Yo bajé la vista para contemplar las nuevas zapatillas de charol que tenía puestas.

—Pero ¿cómo diablos?... —empecé a decir.

Holmes contestó a mi pregunta antes que yo la formulase, diciéndome:

—Calza usted zapatillas nuevas, y seguramente que no las lleva sino desde hace unas pocas semanas. Las suelas, que en este momento expone usted ante mi vista, se hallan levemente chamuscadas. Pensé por un instante que quizá se habían mojado y que al ponerlas a secar se quemaron. Pero veo cerca del empeine una pequeña etiqueta redonda con los jeroglíficos del vendedor. La humedad habría arrancado, como es natural, ese papel. Por consiguiente, usted había estado con los pies estirados hasta cerca del fuego, cosa que es difícil que una persona haga, ni siquiera en un mes de junio tan húmedo como este, estando en plena salud.

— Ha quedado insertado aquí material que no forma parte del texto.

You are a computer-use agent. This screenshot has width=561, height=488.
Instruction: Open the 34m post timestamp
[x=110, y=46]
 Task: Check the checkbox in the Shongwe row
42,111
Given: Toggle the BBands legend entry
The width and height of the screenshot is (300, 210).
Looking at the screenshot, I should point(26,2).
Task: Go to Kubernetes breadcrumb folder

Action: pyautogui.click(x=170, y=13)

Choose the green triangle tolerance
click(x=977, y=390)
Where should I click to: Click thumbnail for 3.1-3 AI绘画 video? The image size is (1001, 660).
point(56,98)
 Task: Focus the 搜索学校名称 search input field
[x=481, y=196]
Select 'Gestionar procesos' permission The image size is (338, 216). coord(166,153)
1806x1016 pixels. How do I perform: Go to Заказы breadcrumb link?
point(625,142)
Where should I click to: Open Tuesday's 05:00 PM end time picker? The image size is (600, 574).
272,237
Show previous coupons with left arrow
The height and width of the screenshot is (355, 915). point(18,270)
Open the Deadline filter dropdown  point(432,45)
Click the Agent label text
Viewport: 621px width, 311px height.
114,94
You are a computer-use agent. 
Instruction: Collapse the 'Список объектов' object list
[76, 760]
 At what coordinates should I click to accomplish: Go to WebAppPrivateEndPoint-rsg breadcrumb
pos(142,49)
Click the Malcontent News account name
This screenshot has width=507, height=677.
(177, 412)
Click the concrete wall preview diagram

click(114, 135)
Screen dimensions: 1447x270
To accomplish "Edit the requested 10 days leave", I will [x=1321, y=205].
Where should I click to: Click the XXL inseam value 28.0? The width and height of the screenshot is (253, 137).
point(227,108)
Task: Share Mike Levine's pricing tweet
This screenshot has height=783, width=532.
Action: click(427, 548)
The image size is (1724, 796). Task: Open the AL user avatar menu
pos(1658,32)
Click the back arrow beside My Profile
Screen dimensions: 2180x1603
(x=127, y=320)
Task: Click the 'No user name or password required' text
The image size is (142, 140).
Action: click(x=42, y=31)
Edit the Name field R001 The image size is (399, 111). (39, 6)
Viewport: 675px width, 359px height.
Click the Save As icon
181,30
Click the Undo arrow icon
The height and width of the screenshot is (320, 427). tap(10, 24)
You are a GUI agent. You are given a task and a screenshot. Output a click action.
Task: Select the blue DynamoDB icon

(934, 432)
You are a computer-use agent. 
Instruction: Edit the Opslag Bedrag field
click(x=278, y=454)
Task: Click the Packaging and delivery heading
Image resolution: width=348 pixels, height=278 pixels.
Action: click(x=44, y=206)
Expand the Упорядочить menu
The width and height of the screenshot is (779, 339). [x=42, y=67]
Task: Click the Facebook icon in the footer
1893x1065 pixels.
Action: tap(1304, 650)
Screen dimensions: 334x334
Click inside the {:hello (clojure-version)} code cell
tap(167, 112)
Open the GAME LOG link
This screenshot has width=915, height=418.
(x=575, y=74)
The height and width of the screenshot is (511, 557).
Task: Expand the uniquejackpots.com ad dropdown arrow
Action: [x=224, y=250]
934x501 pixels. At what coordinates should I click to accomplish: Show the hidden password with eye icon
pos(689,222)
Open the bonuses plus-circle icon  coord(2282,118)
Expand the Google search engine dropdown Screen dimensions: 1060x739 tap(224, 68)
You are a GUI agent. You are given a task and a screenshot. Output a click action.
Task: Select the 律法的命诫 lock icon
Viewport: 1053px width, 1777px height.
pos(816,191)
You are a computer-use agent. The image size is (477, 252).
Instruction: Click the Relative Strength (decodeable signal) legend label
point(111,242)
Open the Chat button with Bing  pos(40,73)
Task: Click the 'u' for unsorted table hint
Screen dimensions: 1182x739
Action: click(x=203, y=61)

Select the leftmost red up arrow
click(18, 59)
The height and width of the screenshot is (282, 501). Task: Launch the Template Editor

Al igual que todos los razonamientos de Holmes, este de ahora parecía sencillo una vez explicado. Leyó este pensamiento en mi cara, y se sonrió con un asomo de amargura.

—Me temo que, siempre que me explico, no hago sino venderme a mí mismo —dijo Holmes—. Los resultados impresionan mucho más cuando no se ven las causas. ¿De modo, pues, que está usted listo para venir a Birmingham?

—Desde luego. ¿De qué índole es el caso?

—Lo sabrá usted todo en el tren. Mi cliente está ahí fuera, esperando dentro de un coche de cuatro ruedas. ¿Puede usted venir ahora mismo?